# Wrong Tree, Wrong Place



## BonsaiJedi (Sep 24, 2007)

Took this this past week at the PacNW ISA show in Corvalis, OR on the OSU campus. Giant Sequoia (~50" DBH!) under utility lines.
Seriously, what is wrong with people? :monkey: 

I'm sure this is an isolated incident, right?


----------



## SWE#Kipp (Sep 24, 2007)

I have seen more pics like that posted here, and don't get it why they just don't cut them down ,,,,,


----------



## TreeWizard (Oct 24, 2007)

Looks like the tree was there long before the power lines. I often wonder why more cities don't do what some local cities do, they require power lines to be run down the rear property lines.


----------



## 2FatGuys (Oct 25, 2007)

Simple answer: It's all about money.


----------



## beaverb01 (Oct 25, 2007)

What a shame. That is the same way the utility co. handles trees around my area. Nothing short of mutilation. Think about how that tree would look without the bush wacking.

Beaver


----------



## Evan629 (Oct 26, 2007)

i cant stand when the town "prunes" trees, more like a hack job


----------



## 2FatGuys (Oct 27, 2007)

I should get a picture of how they "trim" the trees along one fairly exclusive residential street here. Most of the trees lining this road are well in excess of 40"dbh, but the city and the power company have been spooked by ice storms and damaged lines, so they rape and pillage these trees about every 3 years.


----------



## Rftreeman (Nov 4, 2007)

not trying to stir up any thing but how else should it look with a three 24,000 volt power lines above it, the reason you see many trees trimmed as this one has been trimmed is due to the fact that the tree owner will not let the utility company cut the tree down, I trimmed for the power company for 12 years and was a supervisor for 5 years and you would not believe the people that wouldn't let us take the trees down, as for the power lines being under ground or on the back of the property, now around here, all new developments must have the lines under ground but the main feed line can be overhead up to where it enters the development. 

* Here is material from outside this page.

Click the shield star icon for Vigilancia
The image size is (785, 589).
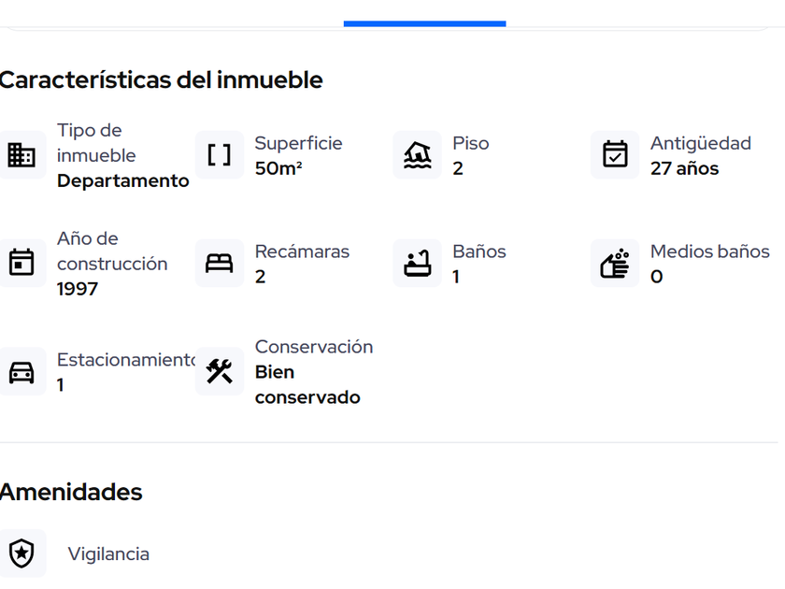pos(21,554)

Most power companies are mandated by the government to keep the trees at least 6 feet from the power lines, who's fault would it be if your kid climbed a tree and got killed because some body didn't let the utility company trim the tree as needed, it would be the utility company's fault for not keep up to standard. 

afwiw: I am no hack, I was trained how to trim trees the proper way, sure side trimming is ugly but it has to be done to keep the power on and the public safe or the utility company can be fined, I've been called everything from a tree raper to a tree abortionist. Most people never think of their power having anything to do with their trees and vise versa.

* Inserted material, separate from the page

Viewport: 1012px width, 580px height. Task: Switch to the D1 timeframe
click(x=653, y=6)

plain and simple, most people have no clue, trees and electricity do not mix and there are times when they do try to mix and people like me MUST trim the tree.


----------



## cantcutter (Nov 5, 2007)

There is a street here in lexington that this picture reminds me of..... its a divided street with a green space in the middle and about 8-10 oaks that look just like the tree in the above picture. The power lines run down the middle and the city put up a sign at the end of the row of trees that say "NO TOPPING"..... I should take a picture of it....it makes me laugh every time I see it


----------



## 1953greg (Nov 5, 2007)

*rftreeman*

sickem!!!!   

been there done that for 14 yrs
i once had a guy try to deny access to the transmission lines behind his house. i explained that it was important to keep the row clear so his elec would stay on. he said his elec didnt come from them, it came from the ones in front of his house. go figure?????:bang: :bang: :bang:


----------



## Rftreeman (Nov 5, 2007)

I worked transmission lines for the last 3 years of my so called career and had to use my 36" master key (bolt cutters) to gain access to several locked farm gates that at one time or another had a lock on them put there by the power company but was removed by the farmer or someone else.


----------



## johncinco (Nov 6, 2007)

The stupidity is overwhelming sometimes. 

The power compnay or their contractors wont trim trees out of lines in advance, they wait until the tree comes down, pulls the lines down, and leaves 60,000 people without power for 10 days. 

They widened a street in town recently. Cut down all the trees that were in the power lines. Tore out the curbs and sidewalks. Widened the street, poured new sidewalks, moved all the power poles along the street, then PLANTED trees right under the new lines. In time the sidewalks will all have to be replaced as the roots buckle them. The trees will be up in the liines either causing blackouts or needing to be trimmed. Meanwhile every yard along the street has NO trees in the yards. 

I see stupid people.


----------



## Rftreeman (Nov 6, 2007)

johncinco said:


> The stupidity is overwhelming sometimes.
> 
> The power compnay or their contractors wont trim trees out of lines in advance, they wait until the tree comes down, pulls the lines down, and leaves 60,000 people without power for 10 days.
> 
> ...


again, not trying to stir the pot but, where I live, the trees are trimmed as needed or every 7 years, which ever comes first, if a tree falls or is blown over by a storm or pulled over by ice then that is not from the contractors neglect, there is only a 30 (15 on each side) foot right of way on distribution lines and 100 on transmission lines so there is no way to cut all the trees that can fall over and drop a line, if they did that then people would be complaining about them cutting to MUCH.......


when people plant trees under the lines then they deserve to look at a ugly topped and trimmed tree for the rest of their natural born life, that is pretty darn stupid, if you ask me.........


----------